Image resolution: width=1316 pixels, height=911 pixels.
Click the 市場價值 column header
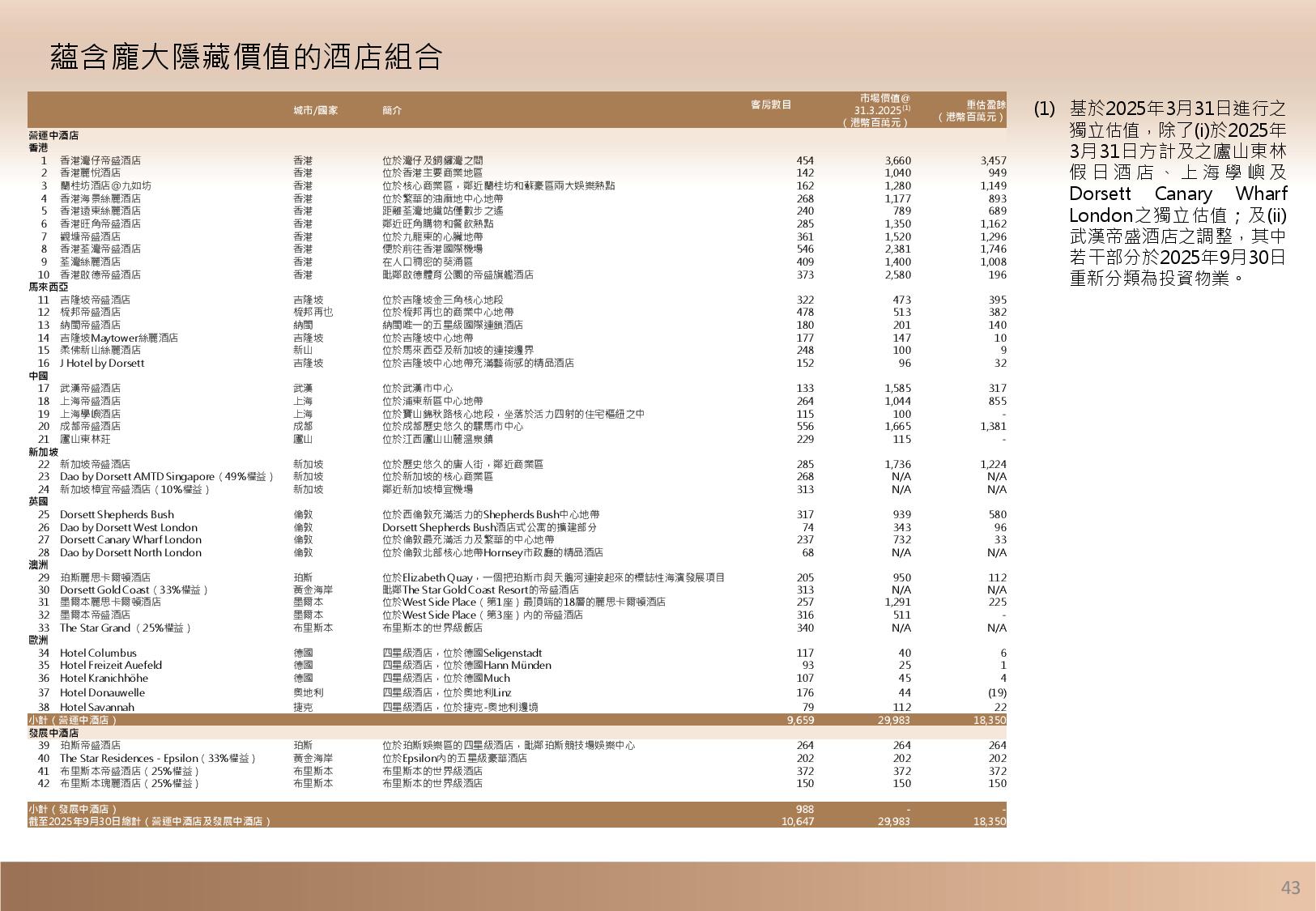click(x=884, y=109)
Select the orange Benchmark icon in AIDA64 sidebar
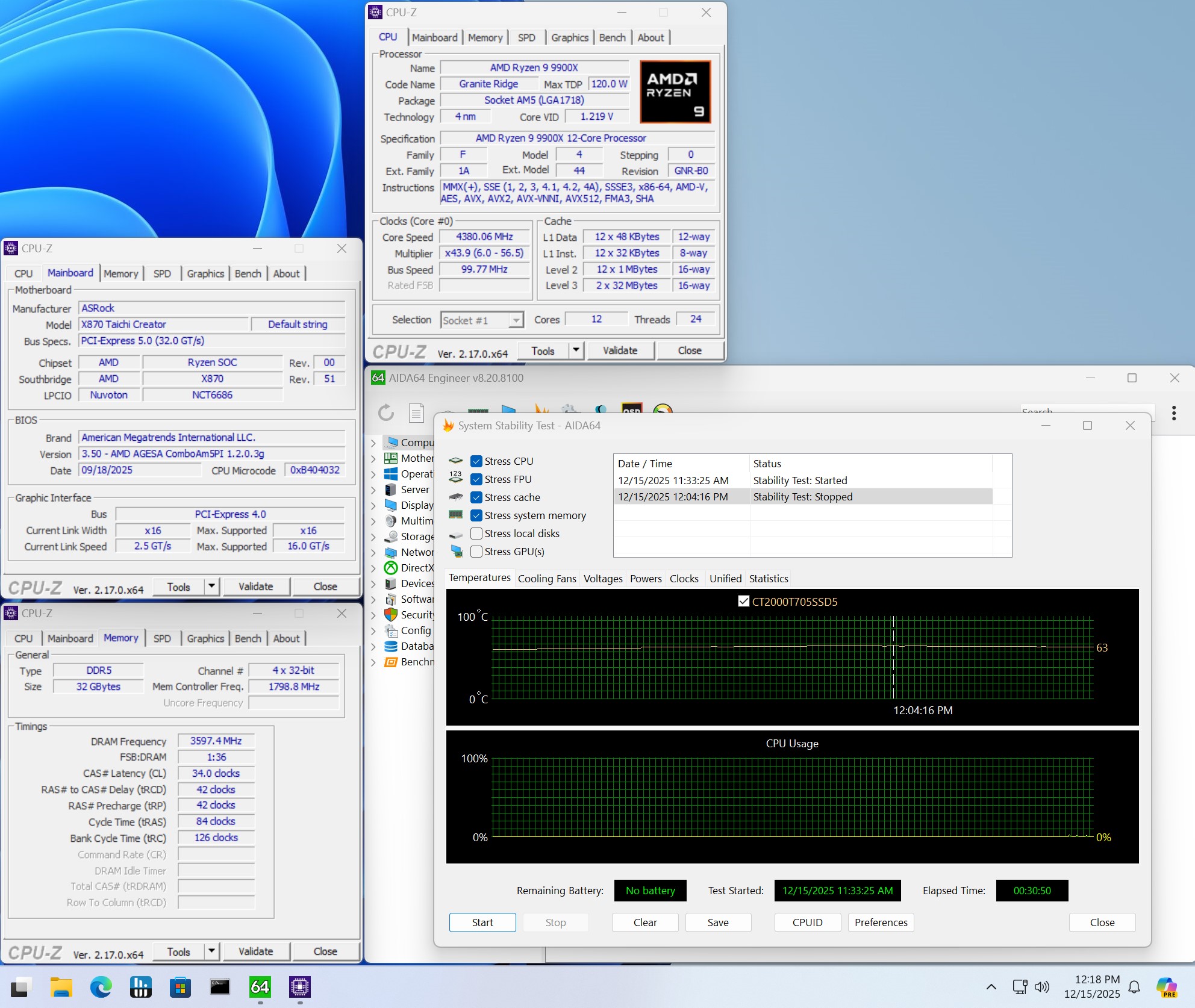Screen dimensions: 1195x1008 point(391,661)
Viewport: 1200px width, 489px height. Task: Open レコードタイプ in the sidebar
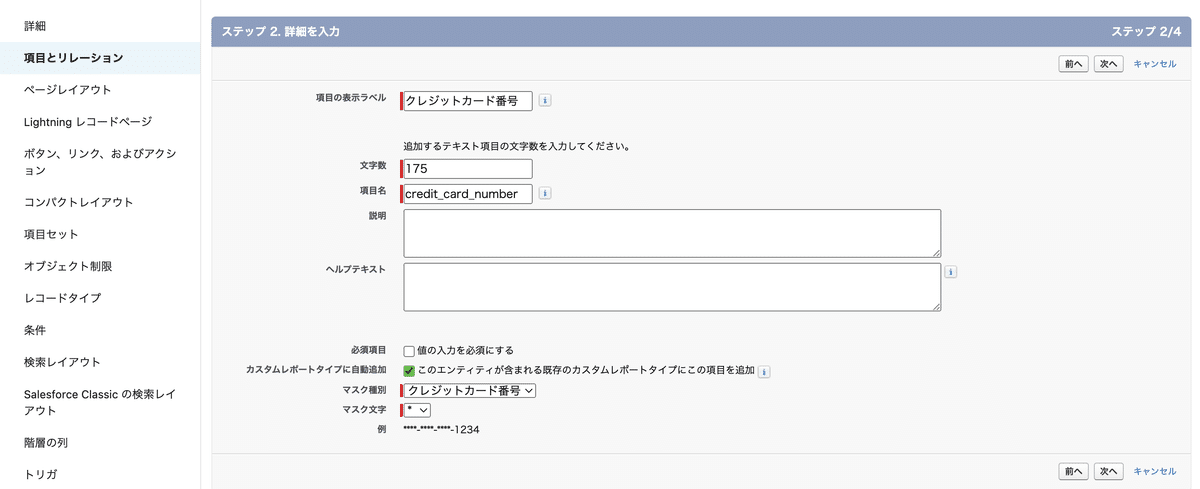(62, 298)
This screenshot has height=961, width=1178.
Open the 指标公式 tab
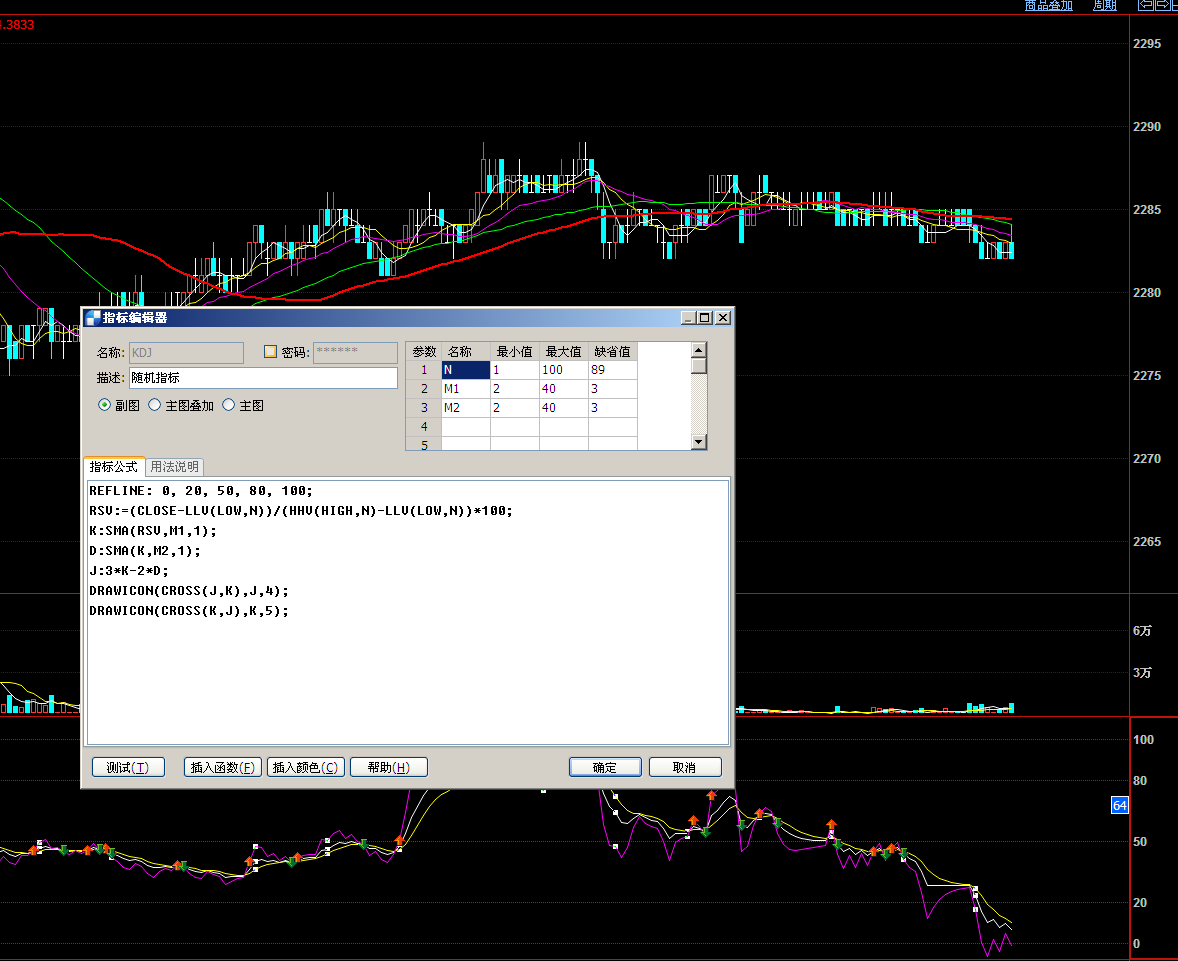point(113,467)
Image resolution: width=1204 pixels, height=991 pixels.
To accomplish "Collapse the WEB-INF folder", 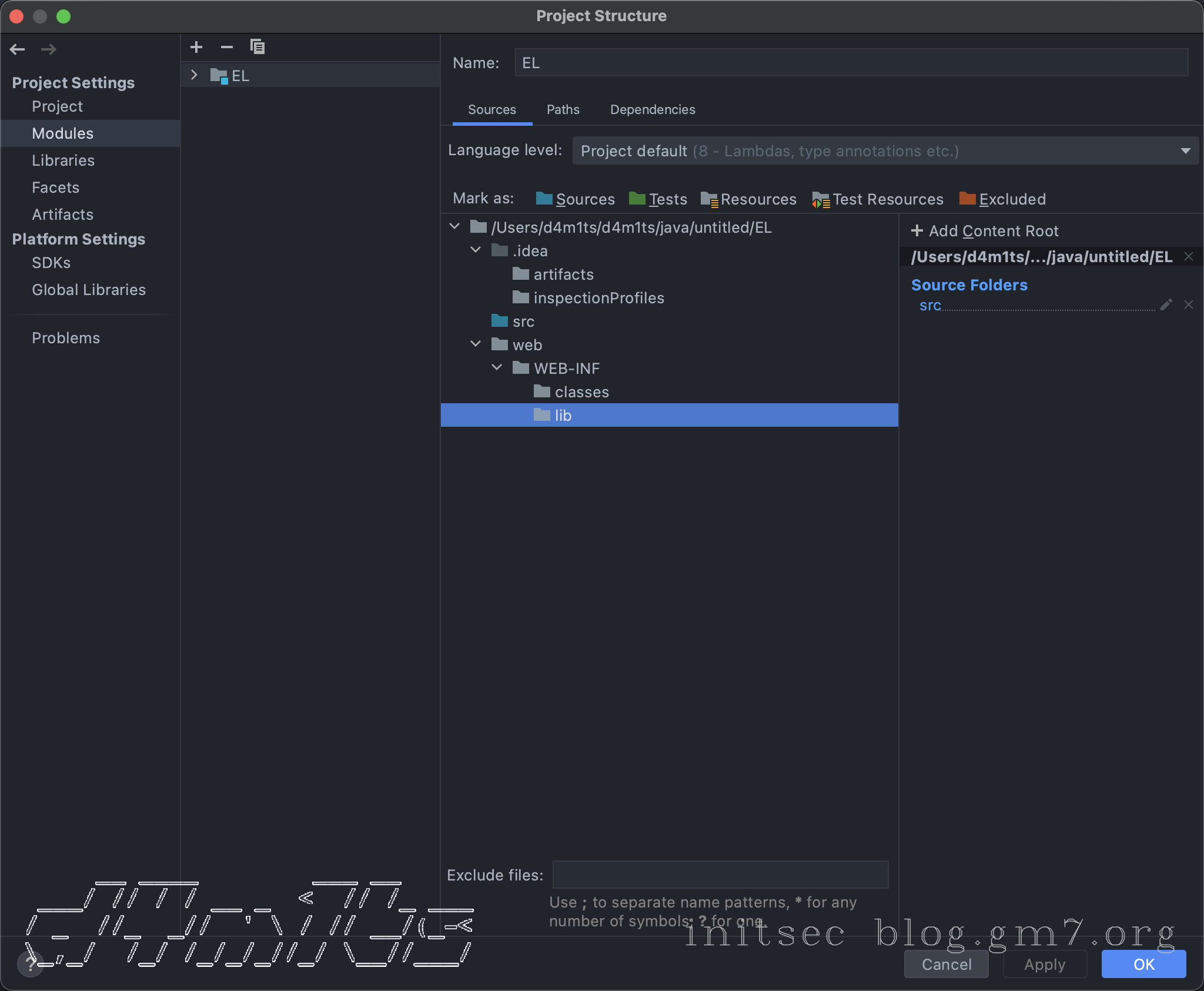I will click(x=497, y=367).
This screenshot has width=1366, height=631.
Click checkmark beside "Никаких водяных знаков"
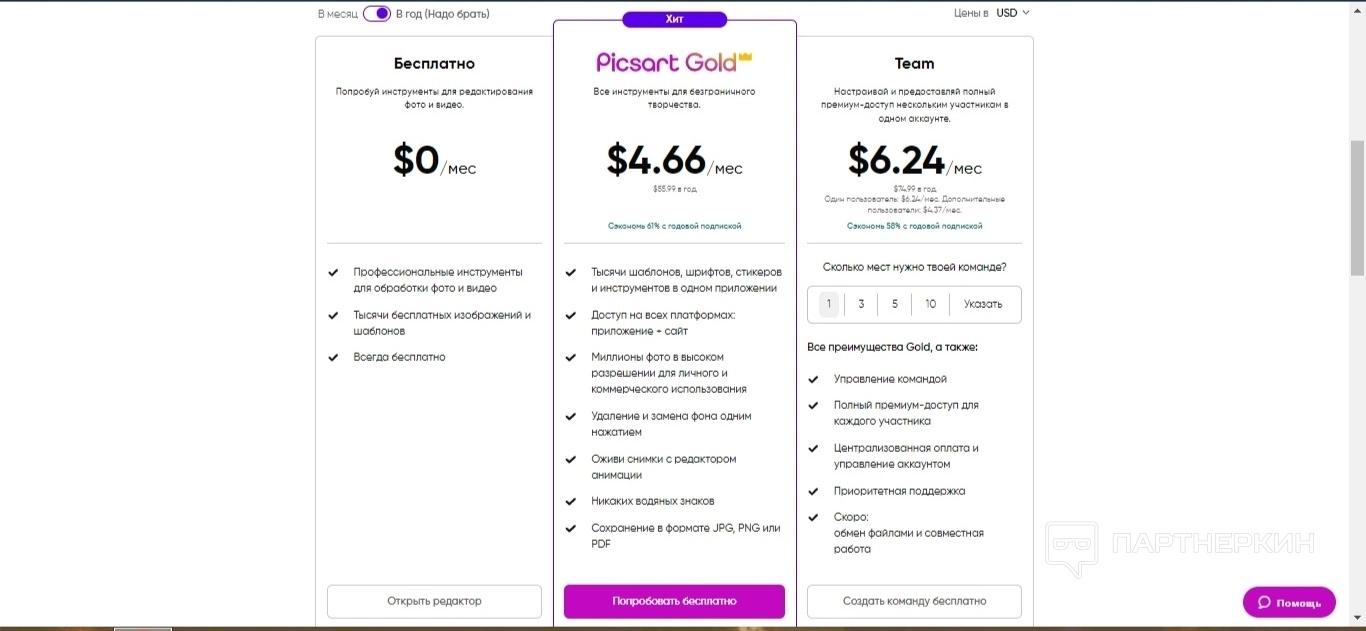571,501
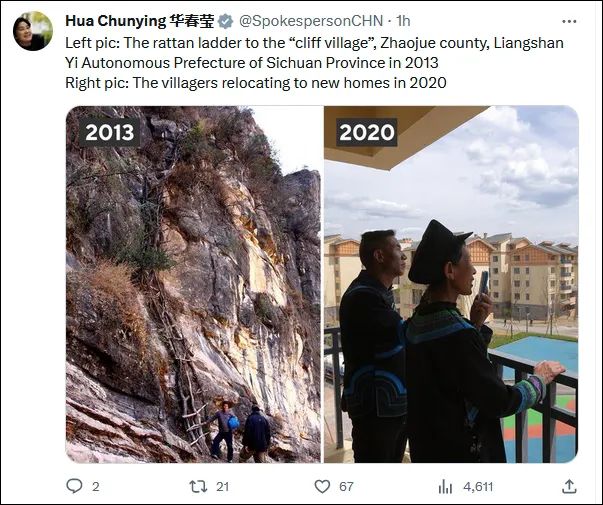
Task: Click the like count 67
Action: click(348, 487)
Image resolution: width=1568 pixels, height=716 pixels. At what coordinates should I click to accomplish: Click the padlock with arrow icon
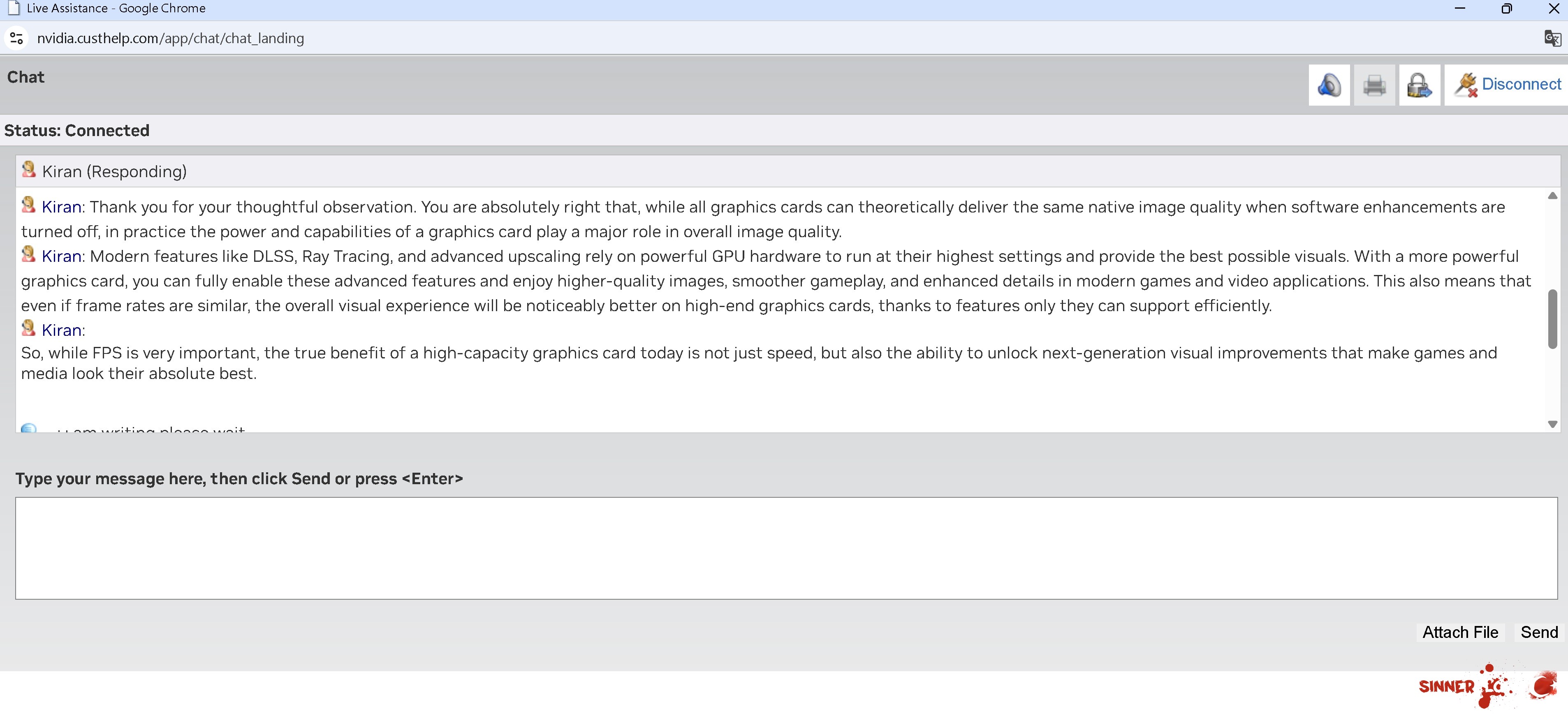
● ● ● ● ●
**Requirement:** Return, word for word, the part of the material that opens with the line containing "This screenshot has width=1366, height=631." and runs through the end of the material, leaving out the pictures.

**Solution to this problem:**
This screenshot has width=1366, height=631.
Click checkmark beside "Никаких водяных знаков"
571,501
Task: Click the like count 67
Action: click(348, 487)
Image resolution: width=1568 pixels, height=716 pixels. At what coordinates should I click to accomplish: Click the padlock with arrow icon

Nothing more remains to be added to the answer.